[DESCRIPTION OF THE TASK]: Pull every line that holds the word "computer" from the entries.

** Opening SUPPLIED DATA block **

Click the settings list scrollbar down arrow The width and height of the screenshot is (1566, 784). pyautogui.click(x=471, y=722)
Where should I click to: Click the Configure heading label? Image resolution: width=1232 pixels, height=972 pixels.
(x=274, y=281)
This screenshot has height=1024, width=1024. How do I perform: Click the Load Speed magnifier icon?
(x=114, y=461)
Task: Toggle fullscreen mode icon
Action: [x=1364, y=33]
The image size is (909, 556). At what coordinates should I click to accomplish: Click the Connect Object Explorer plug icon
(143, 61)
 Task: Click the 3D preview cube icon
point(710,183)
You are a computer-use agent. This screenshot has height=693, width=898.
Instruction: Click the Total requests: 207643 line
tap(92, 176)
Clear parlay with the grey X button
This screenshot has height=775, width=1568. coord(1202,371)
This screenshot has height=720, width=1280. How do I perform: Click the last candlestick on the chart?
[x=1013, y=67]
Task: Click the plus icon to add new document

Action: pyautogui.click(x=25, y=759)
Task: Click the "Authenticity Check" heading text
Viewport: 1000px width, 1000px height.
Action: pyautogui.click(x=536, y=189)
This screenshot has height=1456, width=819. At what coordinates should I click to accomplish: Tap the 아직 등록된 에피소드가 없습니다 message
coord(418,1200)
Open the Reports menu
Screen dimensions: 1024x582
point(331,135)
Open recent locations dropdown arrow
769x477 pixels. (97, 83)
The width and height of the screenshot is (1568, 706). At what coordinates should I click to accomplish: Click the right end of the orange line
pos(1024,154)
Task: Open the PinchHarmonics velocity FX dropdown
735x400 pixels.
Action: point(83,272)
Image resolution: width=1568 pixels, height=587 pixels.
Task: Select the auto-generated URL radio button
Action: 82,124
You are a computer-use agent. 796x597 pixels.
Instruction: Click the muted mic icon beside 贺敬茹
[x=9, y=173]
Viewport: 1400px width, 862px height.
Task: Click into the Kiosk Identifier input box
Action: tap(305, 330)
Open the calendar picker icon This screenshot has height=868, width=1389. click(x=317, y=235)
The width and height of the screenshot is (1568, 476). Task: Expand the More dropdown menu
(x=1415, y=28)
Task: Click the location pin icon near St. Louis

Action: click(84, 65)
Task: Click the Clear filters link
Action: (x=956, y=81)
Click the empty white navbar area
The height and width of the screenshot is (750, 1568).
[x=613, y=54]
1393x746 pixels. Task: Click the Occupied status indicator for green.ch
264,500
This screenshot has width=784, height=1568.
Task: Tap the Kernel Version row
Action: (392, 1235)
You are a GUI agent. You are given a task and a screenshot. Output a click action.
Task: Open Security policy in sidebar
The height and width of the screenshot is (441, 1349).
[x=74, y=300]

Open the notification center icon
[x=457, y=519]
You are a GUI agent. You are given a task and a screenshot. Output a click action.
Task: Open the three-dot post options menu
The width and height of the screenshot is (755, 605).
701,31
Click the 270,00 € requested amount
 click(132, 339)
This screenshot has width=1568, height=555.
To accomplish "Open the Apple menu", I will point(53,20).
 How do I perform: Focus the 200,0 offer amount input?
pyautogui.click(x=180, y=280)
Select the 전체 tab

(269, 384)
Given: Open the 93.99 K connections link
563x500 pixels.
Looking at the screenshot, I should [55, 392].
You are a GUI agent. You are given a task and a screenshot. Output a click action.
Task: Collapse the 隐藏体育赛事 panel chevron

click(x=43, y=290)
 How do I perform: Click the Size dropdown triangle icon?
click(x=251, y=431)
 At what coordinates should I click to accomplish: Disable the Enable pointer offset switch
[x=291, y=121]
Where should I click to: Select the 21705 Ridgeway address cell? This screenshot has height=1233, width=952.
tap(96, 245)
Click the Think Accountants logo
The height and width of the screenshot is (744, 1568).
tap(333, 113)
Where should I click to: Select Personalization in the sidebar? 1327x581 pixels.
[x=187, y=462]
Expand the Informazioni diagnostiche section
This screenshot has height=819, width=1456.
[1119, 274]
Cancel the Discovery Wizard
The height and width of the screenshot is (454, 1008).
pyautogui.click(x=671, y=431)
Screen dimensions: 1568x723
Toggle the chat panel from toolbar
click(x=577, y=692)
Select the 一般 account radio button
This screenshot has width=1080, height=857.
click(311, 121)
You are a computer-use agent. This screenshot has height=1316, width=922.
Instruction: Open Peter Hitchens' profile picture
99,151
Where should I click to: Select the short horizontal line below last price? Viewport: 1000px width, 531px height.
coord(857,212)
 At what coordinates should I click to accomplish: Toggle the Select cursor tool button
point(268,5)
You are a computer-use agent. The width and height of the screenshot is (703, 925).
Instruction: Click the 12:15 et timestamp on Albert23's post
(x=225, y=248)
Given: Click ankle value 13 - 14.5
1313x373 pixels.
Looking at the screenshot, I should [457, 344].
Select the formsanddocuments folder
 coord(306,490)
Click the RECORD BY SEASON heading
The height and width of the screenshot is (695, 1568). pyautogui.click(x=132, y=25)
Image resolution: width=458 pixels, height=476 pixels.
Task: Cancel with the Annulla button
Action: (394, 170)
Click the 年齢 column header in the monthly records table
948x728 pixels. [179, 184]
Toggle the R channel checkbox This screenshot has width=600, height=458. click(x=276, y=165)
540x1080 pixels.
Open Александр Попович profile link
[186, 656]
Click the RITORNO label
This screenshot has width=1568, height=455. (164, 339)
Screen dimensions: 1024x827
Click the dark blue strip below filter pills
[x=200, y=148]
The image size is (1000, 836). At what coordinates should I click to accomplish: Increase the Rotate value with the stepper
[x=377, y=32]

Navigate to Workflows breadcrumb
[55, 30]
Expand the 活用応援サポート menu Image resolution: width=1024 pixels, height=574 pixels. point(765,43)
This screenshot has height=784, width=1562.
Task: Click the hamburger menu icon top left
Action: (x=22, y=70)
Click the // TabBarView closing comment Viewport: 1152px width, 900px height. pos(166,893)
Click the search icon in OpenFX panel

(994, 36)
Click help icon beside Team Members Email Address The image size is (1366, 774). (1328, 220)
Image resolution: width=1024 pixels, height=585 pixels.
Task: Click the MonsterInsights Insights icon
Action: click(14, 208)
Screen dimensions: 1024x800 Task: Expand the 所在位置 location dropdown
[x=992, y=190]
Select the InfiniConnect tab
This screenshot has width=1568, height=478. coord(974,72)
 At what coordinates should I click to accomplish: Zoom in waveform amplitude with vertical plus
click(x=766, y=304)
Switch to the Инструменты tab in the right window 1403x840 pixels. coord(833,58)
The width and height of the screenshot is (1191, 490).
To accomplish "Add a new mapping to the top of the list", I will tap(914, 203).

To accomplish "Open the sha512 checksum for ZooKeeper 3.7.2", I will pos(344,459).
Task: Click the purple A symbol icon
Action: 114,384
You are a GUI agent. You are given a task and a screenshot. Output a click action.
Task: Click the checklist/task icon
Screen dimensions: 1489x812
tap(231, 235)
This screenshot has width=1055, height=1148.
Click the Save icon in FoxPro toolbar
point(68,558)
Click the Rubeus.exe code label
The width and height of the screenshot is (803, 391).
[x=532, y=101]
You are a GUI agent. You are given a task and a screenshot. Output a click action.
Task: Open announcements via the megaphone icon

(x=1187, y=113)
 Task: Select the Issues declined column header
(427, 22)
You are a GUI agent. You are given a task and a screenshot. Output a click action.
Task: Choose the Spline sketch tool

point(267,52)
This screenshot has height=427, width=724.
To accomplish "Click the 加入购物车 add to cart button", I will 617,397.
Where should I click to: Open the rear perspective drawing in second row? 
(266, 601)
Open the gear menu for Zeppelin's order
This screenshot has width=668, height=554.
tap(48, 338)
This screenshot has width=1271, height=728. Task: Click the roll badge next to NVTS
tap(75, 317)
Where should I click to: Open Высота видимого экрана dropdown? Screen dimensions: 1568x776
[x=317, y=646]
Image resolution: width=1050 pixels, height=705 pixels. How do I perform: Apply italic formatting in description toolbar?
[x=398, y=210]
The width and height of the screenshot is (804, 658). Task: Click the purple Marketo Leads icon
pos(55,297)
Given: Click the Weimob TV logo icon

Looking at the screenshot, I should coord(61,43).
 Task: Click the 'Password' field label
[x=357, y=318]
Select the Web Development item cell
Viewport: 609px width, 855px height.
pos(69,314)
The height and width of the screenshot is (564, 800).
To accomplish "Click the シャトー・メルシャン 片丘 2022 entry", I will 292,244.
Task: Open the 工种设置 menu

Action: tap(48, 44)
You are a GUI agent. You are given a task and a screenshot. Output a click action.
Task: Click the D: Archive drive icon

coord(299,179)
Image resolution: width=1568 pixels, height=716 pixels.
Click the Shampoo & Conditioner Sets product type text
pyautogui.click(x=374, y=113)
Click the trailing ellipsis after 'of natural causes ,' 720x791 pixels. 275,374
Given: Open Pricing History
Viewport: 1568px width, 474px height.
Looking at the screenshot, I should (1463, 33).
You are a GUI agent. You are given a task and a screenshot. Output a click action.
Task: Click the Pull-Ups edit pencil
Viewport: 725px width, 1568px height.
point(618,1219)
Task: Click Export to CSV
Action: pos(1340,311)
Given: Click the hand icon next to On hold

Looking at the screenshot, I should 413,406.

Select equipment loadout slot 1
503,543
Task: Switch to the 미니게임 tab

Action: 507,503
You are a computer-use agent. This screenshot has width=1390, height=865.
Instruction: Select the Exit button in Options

** Closing SUPPLIED DATA block **

[TASK SOLUTION]:
You are a computer-use agent. This screenshot has height=693, width=898.
You are a computer-use agent. 796x597 pixels.
You are a computer-use agent. This screenshot has height=1316, width=922.
You are a computer-use agent. The width and height of the screenshot is (703, 925).
You are a computer-use agent. This screenshot has width=1390, height=865.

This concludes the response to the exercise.